▶ **INPUT FOR THIS TASK**
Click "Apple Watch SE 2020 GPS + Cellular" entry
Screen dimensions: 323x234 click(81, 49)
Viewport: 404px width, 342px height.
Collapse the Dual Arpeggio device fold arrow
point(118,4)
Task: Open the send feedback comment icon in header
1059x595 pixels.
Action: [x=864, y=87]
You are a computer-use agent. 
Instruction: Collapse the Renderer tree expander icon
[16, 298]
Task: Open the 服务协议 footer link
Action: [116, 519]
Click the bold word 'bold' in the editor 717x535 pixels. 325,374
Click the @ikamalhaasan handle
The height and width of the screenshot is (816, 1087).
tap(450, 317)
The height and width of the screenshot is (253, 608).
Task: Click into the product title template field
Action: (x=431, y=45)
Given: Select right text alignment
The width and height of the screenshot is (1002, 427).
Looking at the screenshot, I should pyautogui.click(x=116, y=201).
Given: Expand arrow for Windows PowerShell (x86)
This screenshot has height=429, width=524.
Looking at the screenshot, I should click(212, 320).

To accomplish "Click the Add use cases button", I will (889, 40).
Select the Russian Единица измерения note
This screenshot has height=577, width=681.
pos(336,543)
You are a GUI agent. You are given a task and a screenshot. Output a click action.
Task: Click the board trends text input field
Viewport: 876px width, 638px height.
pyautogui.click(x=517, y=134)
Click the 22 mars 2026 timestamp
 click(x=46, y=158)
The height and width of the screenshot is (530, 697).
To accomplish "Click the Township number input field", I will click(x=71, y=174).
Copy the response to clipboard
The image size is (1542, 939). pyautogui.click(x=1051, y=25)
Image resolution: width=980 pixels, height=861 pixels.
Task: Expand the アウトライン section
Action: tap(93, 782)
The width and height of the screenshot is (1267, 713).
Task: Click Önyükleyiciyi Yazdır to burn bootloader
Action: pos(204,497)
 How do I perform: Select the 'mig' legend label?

▶ **TO DO**
Write every record above out again exactly as it stands.

▶ **ANSWER TO THIS PROBLEM**
Click "Apple Watch SE 2020 GPS + Cellular" entry
Screen dimensions: 323x234 click(81, 49)
Viewport: 404px width, 342px height.
Collapse the Dual Arpeggio device fold arrow
point(118,4)
Task: Open the send feedback comment icon in header
1059x595 pixels.
Action: [x=864, y=87]
You are a computer-use agent. 
Instruction: Collapse the Renderer tree expander icon
[16, 298]
Task: Open the 服务协议 footer link
Action: [116, 519]
Click the bold word 'bold' in the editor 717x535 pixels. 325,374
Click the @ikamalhaasan handle
The height and width of the screenshot is (816, 1087).
tap(450, 317)
The height and width of the screenshot is (253, 608).
Task: Click into the product title template field
Action: (x=431, y=45)
Given: Select right text alignment
The width and height of the screenshot is (1002, 427).
Looking at the screenshot, I should pyautogui.click(x=116, y=201).
Given: Expand arrow for Windows PowerShell (x86)
This screenshot has height=429, width=524.
Looking at the screenshot, I should click(212, 320).

To accomplish "Click the Add use cases button", I will (889, 40).
Select the Russian Единица измерения note
This screenshot has height=577, width=681.
pos(336,543)
You are a GUI agent. You are given a task and a screenshot. Output a click action.
Task: Click the board trends text input field
Viewport: 876px width, 638px height.
pyautogui.click(x=517, y=134)
Click the 22 mars 2026 timestamp
 click(x=46, y=158)
The height and width of the screenshot is (530, 697).
To accomplish "Click the Township number input field", I will click(x=71, y=174).
Copy the response to clipboard
The image size is (1542, 939). pyautogui.click(x=1051, y=25)
Image resolution: width=980 pixels, height=861 pixels.
Task: Expand the アウトライン section
Action: tap(93, 782)
The width and height of the screenshot is (1267, 713).
Task: Click Önyükleyiciyi Yazdır to burn bootloader
Action: pos(204,497)
 How do I perform: Select the 'mig' legend label?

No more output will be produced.